Myogenic response and passive diameter are similar in mesenteric arteries of SUR2(+/+) and SUR2(−/−) mice. A, representative traces illustrating that an elevation in intravascular pressure from 10 to 60 mm Hg induces a similar myogenic constriction in SUR2(+/+) and SUR2(−/−) arteries. B, mean myogenic tone in SUR2(+/+) (n = 49) and SUR2(−/−) arteries (n = 24) pressurized to 60 mm Hg. C, Mean passive diameter of SUR2(+/+) (n = 49) and SUR2(−/−) arteries (n = 24), as determined in a Ca²⁺-free bath solution.

Fig. 5

SUR deficiency inhibits pinacidil-induced dilation, but does not alter diazoxide-induced dilation in mesenteric arteries. A and B, representative traces illustrating a pinacidil (5 µM) and diazoxide (100 µM)- induced dilation in SUR2(+/+) and SUR2(−/−) arteries. C and D, mean dilation induced by pinacidil (SUR2(+/+), n = 19; SUR2(−/−), n = 16) and diazoxide (SUR2(+/+), n = 28; SUR2(−/−), n = 15). *, p < 0.05 compared with SUR2(+/+).

Fig. 6

Atpenin, an ETC_II inhibitor, dilates pressurized arteries, and this effect is attenuated by MnTMPyP and ryanodine + 4-AP. A, representative trace illustrating atpenin (1 µM)-induced vasodilation and dilation induced by removal of bath Ca²⁺ in the same artery. B, mean arterial dilation to 1 µM atpenin (n = 10). C, MnTMPyP (100 µM; n = 6) and ryanodine + 4-AP (n = 5) attenuate 1 µMatpenin-induced dilation. *, p < 0.05 compared with the control.

Fig. 7

Atpenin reduces diazoxide-, but not pinacidil-induced, vasodilation.

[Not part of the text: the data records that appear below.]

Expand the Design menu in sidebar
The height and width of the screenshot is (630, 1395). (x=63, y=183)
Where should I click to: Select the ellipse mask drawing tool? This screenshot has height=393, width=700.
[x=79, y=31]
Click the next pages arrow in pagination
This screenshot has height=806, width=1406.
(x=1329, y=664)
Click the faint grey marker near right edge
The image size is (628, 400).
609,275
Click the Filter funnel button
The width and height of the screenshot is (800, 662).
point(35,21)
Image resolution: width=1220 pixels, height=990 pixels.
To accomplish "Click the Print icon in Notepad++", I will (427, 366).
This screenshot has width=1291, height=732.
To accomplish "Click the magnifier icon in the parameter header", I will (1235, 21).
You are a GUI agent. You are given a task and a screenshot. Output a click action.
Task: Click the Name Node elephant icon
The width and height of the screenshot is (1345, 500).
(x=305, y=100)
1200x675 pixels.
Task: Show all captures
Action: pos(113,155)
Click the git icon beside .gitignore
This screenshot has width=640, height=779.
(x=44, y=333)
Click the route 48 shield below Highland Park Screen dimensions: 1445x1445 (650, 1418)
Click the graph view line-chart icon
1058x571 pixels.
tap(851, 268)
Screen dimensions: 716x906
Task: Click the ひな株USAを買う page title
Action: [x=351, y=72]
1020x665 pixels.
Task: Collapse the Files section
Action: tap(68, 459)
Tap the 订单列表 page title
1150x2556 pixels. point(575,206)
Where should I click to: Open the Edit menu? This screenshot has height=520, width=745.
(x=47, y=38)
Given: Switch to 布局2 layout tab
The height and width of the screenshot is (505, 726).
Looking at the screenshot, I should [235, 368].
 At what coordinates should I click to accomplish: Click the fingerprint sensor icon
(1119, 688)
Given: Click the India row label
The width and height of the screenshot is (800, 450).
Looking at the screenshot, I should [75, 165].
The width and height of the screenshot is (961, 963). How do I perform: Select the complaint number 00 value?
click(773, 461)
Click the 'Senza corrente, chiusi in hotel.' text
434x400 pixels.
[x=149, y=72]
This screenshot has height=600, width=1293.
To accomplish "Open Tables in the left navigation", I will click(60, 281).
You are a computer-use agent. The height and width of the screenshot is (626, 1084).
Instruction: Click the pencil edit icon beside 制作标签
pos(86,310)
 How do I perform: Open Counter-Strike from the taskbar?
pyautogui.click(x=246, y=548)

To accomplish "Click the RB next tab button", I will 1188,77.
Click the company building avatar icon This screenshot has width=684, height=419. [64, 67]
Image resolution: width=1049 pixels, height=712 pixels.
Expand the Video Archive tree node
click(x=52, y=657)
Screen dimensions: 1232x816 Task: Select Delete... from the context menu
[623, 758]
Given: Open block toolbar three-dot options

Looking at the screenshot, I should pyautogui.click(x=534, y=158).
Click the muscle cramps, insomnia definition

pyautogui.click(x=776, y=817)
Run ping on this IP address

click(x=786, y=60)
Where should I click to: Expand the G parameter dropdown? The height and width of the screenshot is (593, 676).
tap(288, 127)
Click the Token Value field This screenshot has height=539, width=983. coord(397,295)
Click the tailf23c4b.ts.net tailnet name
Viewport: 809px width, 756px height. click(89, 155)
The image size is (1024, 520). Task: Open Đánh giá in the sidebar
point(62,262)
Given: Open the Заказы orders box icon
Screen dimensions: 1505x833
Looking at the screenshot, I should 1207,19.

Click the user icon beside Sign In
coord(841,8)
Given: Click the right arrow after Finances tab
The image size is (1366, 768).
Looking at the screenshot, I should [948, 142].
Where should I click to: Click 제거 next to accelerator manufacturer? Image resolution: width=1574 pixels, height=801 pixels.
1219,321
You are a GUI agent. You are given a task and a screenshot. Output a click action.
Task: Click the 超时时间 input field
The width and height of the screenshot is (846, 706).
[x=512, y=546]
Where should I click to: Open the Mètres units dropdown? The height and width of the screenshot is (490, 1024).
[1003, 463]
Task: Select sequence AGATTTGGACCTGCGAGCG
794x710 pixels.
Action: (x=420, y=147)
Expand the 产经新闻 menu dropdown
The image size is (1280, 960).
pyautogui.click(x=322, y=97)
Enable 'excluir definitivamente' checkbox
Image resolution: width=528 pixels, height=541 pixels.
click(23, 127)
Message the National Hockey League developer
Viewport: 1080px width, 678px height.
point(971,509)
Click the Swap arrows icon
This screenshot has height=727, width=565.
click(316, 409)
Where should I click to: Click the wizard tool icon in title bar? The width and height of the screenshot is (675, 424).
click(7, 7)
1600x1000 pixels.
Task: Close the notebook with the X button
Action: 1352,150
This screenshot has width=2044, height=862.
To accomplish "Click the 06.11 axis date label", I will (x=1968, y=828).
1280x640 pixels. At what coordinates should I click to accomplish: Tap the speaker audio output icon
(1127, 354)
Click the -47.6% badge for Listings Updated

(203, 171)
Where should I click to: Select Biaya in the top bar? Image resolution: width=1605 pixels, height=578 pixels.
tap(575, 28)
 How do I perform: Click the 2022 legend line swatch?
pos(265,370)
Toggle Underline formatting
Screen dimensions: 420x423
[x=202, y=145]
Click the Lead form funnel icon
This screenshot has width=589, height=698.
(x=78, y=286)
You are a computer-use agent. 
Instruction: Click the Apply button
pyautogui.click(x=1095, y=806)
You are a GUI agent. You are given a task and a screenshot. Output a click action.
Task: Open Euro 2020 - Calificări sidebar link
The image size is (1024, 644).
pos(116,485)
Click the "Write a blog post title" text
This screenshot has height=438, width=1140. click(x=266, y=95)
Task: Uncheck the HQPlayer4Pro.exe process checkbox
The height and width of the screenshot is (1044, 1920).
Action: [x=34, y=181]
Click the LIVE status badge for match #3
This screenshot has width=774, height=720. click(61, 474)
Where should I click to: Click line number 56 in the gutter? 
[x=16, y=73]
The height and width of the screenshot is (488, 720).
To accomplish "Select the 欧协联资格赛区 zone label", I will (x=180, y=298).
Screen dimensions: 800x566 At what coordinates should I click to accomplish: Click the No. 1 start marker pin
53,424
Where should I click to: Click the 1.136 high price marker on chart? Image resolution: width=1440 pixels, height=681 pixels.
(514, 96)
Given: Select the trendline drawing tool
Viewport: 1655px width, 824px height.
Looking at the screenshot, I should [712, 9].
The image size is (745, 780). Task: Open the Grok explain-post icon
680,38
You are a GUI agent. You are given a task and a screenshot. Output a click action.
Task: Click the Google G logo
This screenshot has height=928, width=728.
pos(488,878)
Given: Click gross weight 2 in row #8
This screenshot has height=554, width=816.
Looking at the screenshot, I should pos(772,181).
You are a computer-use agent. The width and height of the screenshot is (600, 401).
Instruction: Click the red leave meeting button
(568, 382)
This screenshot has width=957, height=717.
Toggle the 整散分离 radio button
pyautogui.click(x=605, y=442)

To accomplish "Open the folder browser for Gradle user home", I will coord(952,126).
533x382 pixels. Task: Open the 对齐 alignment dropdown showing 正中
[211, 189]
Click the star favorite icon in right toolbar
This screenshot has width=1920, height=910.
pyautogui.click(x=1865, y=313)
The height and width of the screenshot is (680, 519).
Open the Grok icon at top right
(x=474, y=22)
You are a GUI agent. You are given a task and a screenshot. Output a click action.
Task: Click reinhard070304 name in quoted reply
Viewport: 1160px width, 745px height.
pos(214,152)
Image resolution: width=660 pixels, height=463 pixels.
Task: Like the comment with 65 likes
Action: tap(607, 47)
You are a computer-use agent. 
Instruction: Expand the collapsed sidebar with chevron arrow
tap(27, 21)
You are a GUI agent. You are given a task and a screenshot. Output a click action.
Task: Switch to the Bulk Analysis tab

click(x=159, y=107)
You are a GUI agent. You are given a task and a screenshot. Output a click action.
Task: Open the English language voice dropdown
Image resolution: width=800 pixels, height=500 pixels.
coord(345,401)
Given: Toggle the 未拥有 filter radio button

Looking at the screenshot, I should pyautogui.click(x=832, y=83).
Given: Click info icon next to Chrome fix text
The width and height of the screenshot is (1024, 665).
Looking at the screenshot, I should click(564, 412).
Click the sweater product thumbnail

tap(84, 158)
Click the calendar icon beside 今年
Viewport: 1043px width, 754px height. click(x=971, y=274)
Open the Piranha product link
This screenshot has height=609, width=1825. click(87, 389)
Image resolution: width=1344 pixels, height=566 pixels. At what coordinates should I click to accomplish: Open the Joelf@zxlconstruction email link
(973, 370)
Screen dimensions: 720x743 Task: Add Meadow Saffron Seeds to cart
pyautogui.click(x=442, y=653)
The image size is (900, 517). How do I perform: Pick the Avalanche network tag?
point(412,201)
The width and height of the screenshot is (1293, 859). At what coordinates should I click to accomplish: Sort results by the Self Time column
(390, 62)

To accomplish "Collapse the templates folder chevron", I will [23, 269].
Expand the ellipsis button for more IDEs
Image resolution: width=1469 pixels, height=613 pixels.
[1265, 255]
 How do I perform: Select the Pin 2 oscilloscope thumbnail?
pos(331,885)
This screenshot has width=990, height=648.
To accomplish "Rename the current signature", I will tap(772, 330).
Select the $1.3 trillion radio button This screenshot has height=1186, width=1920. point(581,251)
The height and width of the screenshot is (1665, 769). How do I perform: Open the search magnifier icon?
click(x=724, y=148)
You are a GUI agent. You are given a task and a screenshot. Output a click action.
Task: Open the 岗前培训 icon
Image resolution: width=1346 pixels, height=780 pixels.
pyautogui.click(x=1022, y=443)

A, representative traces illustrating vasodilation to 100 µM diazoxide and 5 µM pinacidil in the same arteries in control (black trace) and in the presence of 1 µM atpenin (gray trace). B, mean effects of atpenin on dilation induced by 100 µM diazoxide (n = 9) and 5 µM pinacidil (n = 7). *, p < 0.05 compared with the control.